An IBM Research-led cognitive computing team claims advances in large-scale cortical simulation and a new algorithm that synthesizes neurological data, two major milestones that indicate the feasibility of building a cognitive computing chip.
By Suzanne Deffree, Managing Editor, News — Electronic News, 11/18/2009
IBM today at super computing conference SC 09 claimed significant progress toward creating a computer system that simulates and emulates the brain’s abilities for sensation, perception, action, interaction, and cognition in low-power form and compact size.
An IBM Research-led cognitive computing team announced it achieved advances in large-scale cortical simulation and a new algorithm that synthesizes neurological data. According to IBM, these are two major milestones that indicate the feasibility of building a cognitive computing chip.
Scientists at IBM Research – Almaden and in collaboration with colleagues from Lawrence Berkeley National Lab said they performed the first near real-time cortical simulation of the brain that exceeds the scale of a cat cortex and contains 1 billion spiking neurons and 10 trillion individual learning synapses.
To perform the cortical simulation, IBM explained the team built a cortical simulator that incorporates a number of innovations in computation, memory, and communication as well as biological details from neurophysiology and neuroanatomy. The simulation was performed using the cortical simulator on Lawrence Livermore National Lab’s Dawn Blue Gene/P supercomputer with 147,456 CPUs and 144 terabytes of main memory.

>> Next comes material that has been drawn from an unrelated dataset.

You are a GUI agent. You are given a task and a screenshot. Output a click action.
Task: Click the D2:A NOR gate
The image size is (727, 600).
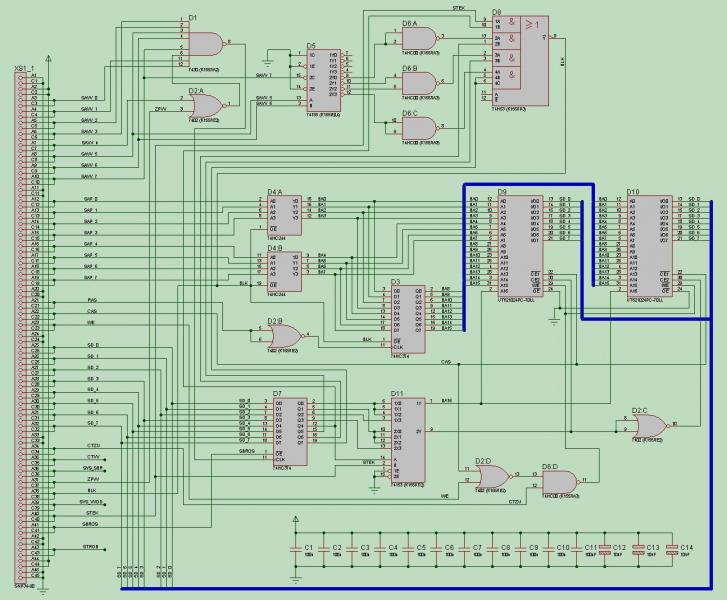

In collaboration with researchers from Stanford University IBM further developed an algorithm that exploits the Blue Gene supercomputing architecture in order to noninvasively measure and map the connections between all cortical and sub-cortical locations within the human brain using magnetic resonance diffusion weighted imaging. IBM said that mapping the wiring diagram of the brain is crucial to untangling its vast communication network and understanding how it represents and processes information.
IBM believes the two advancements could move its team closer to its goal of building a compact, low-power synaptronic chip using nanotechnology and advances in phase change memory and magnetic tunnel junctions. The team’s work could break the mold of conventional von Neumann computing, in order to meet the system requirements of the instrumented and interconnected world of tomorrow, Big Blue claimed.
“Learning from the brain is an attractive way to overcome power and density challenges faced in computing today,” said Josephine Cheng, IBM fellow and lab director of IBM Research – Almaden, in a statement. “As the digital and physical worlds continue to merge and computing becomes more embedded in the fabric of our daily lives, it’s imperative that we create a more intelligent computing system that can help us make sense the vast amount of information that’s increasingly available to us, much the way our brains can quickly interpret and act on complex tasks.”
In recognition of their work, IBM and its university partners have been awarded $16.1 million in additional funding from DARPA (Defense Advanced Research Projects Agency) for the agency’s Systems of Neuromorphic Adaptive Plastic Scalable Electronics initiative.